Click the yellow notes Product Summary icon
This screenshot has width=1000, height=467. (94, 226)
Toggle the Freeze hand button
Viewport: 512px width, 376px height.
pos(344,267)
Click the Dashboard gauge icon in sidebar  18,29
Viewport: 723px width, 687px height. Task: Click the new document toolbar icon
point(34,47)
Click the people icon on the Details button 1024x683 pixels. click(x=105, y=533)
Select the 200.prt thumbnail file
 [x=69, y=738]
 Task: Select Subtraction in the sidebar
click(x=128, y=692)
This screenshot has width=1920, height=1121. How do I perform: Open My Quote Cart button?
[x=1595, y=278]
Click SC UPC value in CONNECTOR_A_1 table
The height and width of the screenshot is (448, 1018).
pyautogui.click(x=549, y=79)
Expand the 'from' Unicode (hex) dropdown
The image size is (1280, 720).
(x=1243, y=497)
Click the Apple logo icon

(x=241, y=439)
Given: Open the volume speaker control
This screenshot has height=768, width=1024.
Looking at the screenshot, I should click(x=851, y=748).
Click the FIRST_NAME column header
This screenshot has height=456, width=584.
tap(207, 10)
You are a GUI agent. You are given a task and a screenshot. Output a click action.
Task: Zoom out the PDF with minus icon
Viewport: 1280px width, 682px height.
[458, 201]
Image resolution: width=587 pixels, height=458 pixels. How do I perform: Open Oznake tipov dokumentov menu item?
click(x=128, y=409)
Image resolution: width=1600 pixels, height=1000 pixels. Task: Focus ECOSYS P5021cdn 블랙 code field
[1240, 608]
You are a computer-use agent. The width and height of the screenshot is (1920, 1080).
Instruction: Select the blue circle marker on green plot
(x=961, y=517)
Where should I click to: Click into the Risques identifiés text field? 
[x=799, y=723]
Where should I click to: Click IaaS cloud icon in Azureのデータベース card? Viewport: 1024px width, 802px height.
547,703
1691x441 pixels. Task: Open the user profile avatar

......

# WORK TO COMPLETE
Please pick out each line of the records above that contains the word "Select", and copy every such line in full.

# FINAL RESULT
Select the 200.prt thumbnail file
 Task: Select Subtraction in the sidebar
Instruction: Select the blue circle marker on green plot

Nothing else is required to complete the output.